Very cool - I'd be tempted to crop away most of the LH side after the door seam; the passenger with the backpack doesn't, IMO, add anything to the image.


----------



## dennyr (Oct 7, 2019)

Well Done My Friend.....


----------



## danbob6 (Oct 8, 2019)

I agree with tirediron about the crop on the left side.  The young girl should be the focus of the image.
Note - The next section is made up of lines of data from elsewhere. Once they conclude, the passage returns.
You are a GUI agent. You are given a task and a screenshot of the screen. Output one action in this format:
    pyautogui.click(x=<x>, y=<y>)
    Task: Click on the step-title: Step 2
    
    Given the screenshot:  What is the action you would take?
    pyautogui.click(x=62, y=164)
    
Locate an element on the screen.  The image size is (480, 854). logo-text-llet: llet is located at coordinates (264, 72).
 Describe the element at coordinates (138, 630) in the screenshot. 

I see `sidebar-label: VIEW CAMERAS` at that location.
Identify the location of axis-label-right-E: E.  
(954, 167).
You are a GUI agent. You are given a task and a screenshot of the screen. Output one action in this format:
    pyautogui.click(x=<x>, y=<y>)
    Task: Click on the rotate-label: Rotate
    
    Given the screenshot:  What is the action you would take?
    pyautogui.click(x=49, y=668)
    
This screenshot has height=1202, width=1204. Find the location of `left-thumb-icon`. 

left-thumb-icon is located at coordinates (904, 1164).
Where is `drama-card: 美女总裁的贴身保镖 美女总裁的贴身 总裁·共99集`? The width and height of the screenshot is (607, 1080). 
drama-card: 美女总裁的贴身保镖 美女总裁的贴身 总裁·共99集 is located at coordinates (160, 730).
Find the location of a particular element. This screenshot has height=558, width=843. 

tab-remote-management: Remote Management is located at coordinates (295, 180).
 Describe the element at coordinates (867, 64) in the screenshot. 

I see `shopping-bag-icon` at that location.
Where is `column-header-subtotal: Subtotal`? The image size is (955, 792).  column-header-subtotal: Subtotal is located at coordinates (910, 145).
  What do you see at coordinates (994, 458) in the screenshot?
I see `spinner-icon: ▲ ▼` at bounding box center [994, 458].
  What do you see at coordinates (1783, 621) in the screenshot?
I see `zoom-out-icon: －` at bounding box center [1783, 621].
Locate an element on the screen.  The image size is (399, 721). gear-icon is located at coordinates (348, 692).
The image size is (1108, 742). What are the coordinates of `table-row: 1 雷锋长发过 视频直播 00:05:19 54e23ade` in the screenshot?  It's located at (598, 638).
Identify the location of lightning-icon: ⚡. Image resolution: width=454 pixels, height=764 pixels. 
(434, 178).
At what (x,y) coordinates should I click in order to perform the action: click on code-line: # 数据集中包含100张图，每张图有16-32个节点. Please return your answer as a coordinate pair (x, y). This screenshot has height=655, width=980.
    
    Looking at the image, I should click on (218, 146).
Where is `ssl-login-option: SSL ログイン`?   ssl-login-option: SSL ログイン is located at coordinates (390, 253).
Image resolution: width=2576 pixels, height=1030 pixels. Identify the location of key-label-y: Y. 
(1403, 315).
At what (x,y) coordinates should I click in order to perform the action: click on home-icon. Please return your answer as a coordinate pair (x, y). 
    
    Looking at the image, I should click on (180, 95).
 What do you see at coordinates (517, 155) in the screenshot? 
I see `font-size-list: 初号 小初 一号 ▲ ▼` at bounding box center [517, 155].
Sent from my iPhone using ThePhotoForum.com mobile app


----------



## PJM (Oct 9, 2019)

Quite nice.  I like it as is.


----------



## dennyr (Oct 9, 2019)

My eye goes right to that young girl. IMHO, there is not need to Crop or Blade anything.
It all makes sense the way it is.........


----------



## Rick Waldroup (Nov 13, 2019)

Outstanding photo, Tuna.  I would not change a thing about it.  To me, the way you cropped it shows the daily hustle and bustle of train rides.  My eye went directly to the child, then floated across the rest of the image.  This shot reminded me of my many hours of riding commuter trains here in Dallas. 

Great stuff, Tuna.


----------



## Jeff15 (Nov 13, 2019)

Well spotted.......


----------



## OldManJim (Nov 14, 2019)

My first thought was about cropping the left side. When I tried that, the image became "blah". I think the contrast between the sharpness of the girl and the other commuter brings her into focus and draws the eye.  Her expression also plays a part.  

I like the image as is - well done!


----------